■ Doel van de taak:
Verander in het deel vanaf het begin van de rijen tot en met de regel met "Action: tap(32, 288)" het woord "Invoice" in "Billing" en geef dat deel opnieuw weer, verder ongewijzigd.

═══ Rijen

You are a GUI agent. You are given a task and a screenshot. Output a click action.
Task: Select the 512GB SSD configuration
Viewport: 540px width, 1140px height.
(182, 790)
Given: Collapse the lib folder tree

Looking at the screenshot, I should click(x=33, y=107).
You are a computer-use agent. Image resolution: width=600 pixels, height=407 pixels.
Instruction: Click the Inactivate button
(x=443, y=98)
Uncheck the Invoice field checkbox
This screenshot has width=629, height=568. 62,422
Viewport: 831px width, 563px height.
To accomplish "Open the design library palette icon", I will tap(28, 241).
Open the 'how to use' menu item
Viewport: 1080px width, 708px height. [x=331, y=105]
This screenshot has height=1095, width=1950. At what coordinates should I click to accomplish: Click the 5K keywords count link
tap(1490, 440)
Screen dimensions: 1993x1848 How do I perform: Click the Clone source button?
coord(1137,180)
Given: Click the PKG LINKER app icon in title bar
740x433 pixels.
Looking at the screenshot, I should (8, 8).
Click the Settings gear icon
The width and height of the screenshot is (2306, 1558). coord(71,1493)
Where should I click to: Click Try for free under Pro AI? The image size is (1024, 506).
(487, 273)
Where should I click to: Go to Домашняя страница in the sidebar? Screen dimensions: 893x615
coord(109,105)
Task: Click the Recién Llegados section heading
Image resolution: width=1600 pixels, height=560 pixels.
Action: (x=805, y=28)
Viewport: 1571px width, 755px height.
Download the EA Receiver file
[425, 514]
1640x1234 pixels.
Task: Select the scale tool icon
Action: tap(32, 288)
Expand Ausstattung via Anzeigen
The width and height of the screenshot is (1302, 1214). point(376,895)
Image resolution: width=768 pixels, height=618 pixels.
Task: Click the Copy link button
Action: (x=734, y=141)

══════

■ De oplossing:
You are a GUI agent. You are given a task and a screenshot. Output a click action.
Task: Select the 512GB SSD configuration
Viewport: 540px width, 1140px height.
(182, 790)
Given: Collapse the lib folder tree

Looking at the screenshot, I should click(x=33, y=107).
You are a computer-use agent. Image resolution: width=600 pixels, height=407 pixels.
Instruction: Click the Inactivate button
(x=443, y=98)
Uncheck the Billing field checkbox
This screenshot has width=629, height=568. 62,422
Viewport: 831px width, 563px height.
To accomplish "Open the design library palette icon", I will tap(28, 241).
Open the 'how to use' menu item
Viewport: 1080px width, 708px height. [x=331, y=105]
This screenshot has height=1095, width=1950. At what coordinates should I click to accomplish: Click the 5K keywords count link
tap(1490, 440)
Screen dimensions: 1993x1848 How do I perform: Click the Clone source button?
coord(1137,180)
Given: Click the PKG LINKER app icon in title bar
740x433 pixels.
Looking at the screenshot, I should (8, 8).
Click the Settings gear icon
The width and height of the screenshot is (2306, 1558). coord(71,1493)
Where should I click to: Click Try for free under Pro AI? The image size is (1024, 506).
(487, 273)
Where should I click to: Go to Домашняя страница in the sidebar? Screen dimensions: 893x615
coord(109,105)
Task: Click the Recién Llegados section heading
Image resolution: width=1600 pixels, height=560 pixels.
Action: (x=805, y=28)
Viewport: 1571px width, 755px height.
Download the EA Receiver file
[425, 514]
1640x1234 pixels.
Task: Select the scale tool icon
Action: tap(32, 288)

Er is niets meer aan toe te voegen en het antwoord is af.